───── PROVIDED ENTRIES
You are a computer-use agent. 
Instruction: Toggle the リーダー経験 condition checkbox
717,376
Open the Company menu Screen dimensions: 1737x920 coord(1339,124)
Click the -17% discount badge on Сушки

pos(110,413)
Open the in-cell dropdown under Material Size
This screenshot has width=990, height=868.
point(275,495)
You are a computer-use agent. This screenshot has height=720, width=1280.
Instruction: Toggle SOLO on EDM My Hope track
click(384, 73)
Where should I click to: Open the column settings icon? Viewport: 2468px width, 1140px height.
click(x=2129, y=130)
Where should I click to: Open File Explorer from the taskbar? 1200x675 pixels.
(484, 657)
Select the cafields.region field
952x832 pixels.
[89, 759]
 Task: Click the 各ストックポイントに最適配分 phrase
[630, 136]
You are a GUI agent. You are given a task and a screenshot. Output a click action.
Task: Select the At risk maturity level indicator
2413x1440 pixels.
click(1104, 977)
──────────
* [EXERCISE DESCRIPTION]
Print every record above exactly as written.

* [COMPLETED EXERCISE]
You are a computer-use agent. 
Instruction: Toggle the リーダー経験 condition checkbox
717,376
Open the Company menu Screen dimensions: 1737x920 coord(1339,124)
Click the -17% discount badge on Сушки

pos(110,413)
Open the in-cell dropdown under Material Size
This screenshot has width=990, height=868.
point(275,495)
You are a computer-use agent. This screenshot has height=720, width=1280.
Instruction: Toggle SOLO on EDM My Hope track
click(384, 73)
Where should I click to: Open the column settings icon? Viewport: 2468px width, 1140px height.
click(x=2129, y=130)
Where should I click to: Open File Explorer from the taskbar? 1200x675 pixels.
(484, 657)
Select the cafields.region field
952x832 pixels.
[89, 759]
 Task: Click the 各ストックポイントに最適配分 phrase
[630, 136]
You are a GUI agent. You are given a task and a screenshot. Output a click action.
Task: Select the At risk maturity level indicator
2413x1440 pixels.
click(1104, 977)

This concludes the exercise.